Source data:
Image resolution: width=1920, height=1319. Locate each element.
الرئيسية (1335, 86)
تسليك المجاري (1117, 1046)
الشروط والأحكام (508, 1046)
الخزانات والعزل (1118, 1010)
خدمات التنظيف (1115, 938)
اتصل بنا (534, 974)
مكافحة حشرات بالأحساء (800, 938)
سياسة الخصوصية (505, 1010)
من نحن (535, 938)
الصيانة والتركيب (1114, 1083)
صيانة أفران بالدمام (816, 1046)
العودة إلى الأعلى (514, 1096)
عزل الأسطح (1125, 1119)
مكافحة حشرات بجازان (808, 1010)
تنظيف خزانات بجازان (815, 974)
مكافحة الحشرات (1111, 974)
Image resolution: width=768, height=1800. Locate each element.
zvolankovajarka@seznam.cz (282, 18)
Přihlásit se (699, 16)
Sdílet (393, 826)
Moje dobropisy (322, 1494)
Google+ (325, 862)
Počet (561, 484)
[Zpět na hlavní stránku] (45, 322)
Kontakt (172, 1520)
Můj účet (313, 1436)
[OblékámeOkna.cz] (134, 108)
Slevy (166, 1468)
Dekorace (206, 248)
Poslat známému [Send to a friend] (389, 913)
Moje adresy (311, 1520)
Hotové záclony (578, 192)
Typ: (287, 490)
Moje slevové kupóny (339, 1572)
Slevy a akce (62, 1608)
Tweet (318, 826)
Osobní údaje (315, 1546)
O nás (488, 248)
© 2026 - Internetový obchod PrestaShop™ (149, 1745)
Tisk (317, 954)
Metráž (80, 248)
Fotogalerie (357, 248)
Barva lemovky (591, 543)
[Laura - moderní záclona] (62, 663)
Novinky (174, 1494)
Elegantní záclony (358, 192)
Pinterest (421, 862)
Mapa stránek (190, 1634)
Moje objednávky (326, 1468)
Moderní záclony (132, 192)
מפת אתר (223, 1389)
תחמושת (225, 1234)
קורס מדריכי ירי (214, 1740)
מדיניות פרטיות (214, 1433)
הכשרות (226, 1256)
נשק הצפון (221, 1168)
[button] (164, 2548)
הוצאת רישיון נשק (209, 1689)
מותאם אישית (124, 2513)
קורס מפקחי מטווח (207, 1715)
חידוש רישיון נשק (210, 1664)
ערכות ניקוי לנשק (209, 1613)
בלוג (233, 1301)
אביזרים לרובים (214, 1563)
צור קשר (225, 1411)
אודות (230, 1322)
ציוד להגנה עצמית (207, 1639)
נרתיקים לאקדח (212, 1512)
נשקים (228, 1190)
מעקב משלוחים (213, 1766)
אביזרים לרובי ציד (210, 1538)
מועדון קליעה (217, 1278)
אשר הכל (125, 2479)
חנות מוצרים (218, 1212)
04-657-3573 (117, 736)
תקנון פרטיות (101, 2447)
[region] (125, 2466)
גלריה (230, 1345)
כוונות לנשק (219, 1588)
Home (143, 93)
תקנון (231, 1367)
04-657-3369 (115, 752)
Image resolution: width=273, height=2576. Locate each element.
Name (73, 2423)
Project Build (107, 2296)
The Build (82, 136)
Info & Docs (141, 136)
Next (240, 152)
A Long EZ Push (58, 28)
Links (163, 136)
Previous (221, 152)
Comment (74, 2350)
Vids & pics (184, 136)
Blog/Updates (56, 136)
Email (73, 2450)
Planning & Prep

**What is expected:** Every entry must be retyped in full, exactly as given.

**Response for this exercise:**
Image resolution: width=1920, height=1319. Locate each element.
الرئيسية (1335, 86)
تسليك المجاري (1117, 1046)
الشروط والأحكام (508, 1046)
الخزانات والعزل (1118, 1010)
خدمات التنظيف (1115, 938)
اتصل بنا (534, 974)
مكافحة حشرات بالأحساء (800, 938)
سياسة الخصوصية (505, 1010)
من نحن (535, 938)
الصيانة والتركيب (1114, 1083)
صيانة أفران بالدمام (816, 1046)
العودة إلى الأعلى (514, 1096)
عزل الأسطح (1125, 1119)
مكافحة حشرات بجازان (808, 1010)
تنظيف خزانات بجازان (815, 974)
مكافحة الحشرات (1111, 974)
Image resolution: width=768, height=1800. Locate each element.
zvolankovajarka@seznam.cz (282, 18)
Přihlásit se (699, 16)
Sdílet (393, 826)
Moje dobropisy (322, 1494)
Google+ (325, 862)
Počet (561, 484)
[Zpět na hlavní stránku] (45, 322)
Kontakt (172, 1520)
Můj účet (313, 1436)
[OblékámeOkna.cz] (134, 108)
Slevy (166, 1468)
Dekorace (206, 248)
Poslat známému [Send to a friend] (389, 913)
Moje adresy (311, 1520)
Hotové záclony (578, 192)
Typ: (287, 490)
Moje slevové kupóny (339, 1572)
Slevy a akce (62, 1608)
Tweet (318, 826)
Osobní údaje (315, 1546)
O nás (488, 248)
© 2026 - Internetový obchod PrestaShop™ (149, 1745)
Tisk (317, 954)
Metráž (80, 248)
Fotogalerie (357, 248)
Barva lemovky (591, 543)
[Laura - moderní záclona] (62, 663)
Novinky (174, 1494)
Elegantní záclony (358, 192)
Pinterest (421, 862)
Mapa stránek (190, 1634)
Moje objednávky (326, 1468)
Moderní záclony (132, 192)
מפת אתר (223, 1389)
תחמושת (225, 1234)
קורס מדריכי ירי (214, 1740)
מדיניות פרטיות (214, 1433)
הכשרות (226, 1256)
נשק הצפון (221, 1168)
[button] (164, 2548)
הוצאת רישיון נשק (209, 1689)
מותאם אישית (124, 2513)
קורס מפקחי מטווח (207, 1715)
חידוש רישיון נשק (210, 1664)
ערכות ניקוי לנשק (209, 1613)
בלוג (233, 1301)
אביזרים לרובים (214, 1563)
צור קשר (225, 1411)
אודות (230, 1322)
ציוד להגנה עצמית (207, 1639)
נרתיקים לאקדח (212, 1512)
נשקים (228, 1190)
מעקב משלוחים (213, 1766)
אביזרים לרובי ציד (210, 1538)
מועדון קליעה (217, 1278)
אשר הכל (125, 2479)
חנות מוצרים (218, 1212)
04-657-3573 (117, 736)
תקנון פרטיות (101, 2447)
[region] (125, 2466)
גלריה (230, 1345)
כוונות לנשק (219, 1588)
Home (143, 93)
תקנון (231, 1367)
04-657-3369 (115, 752)
Image resolution: width=273, height=2576. Locate each element.
Name (73, 2423)
Project Build (107, 2296)
The Build (82, 136)
Info & Docs (141, 136)
Next (240, 152)
A Long EZ Push (58, 28)
Links (163, 136)
Previous (221, 152)
Comment (74, 2350)
Vids & pics (184, 136)
Blog/Updates (56, 136)
Email (73, 2450)
Planning & Prep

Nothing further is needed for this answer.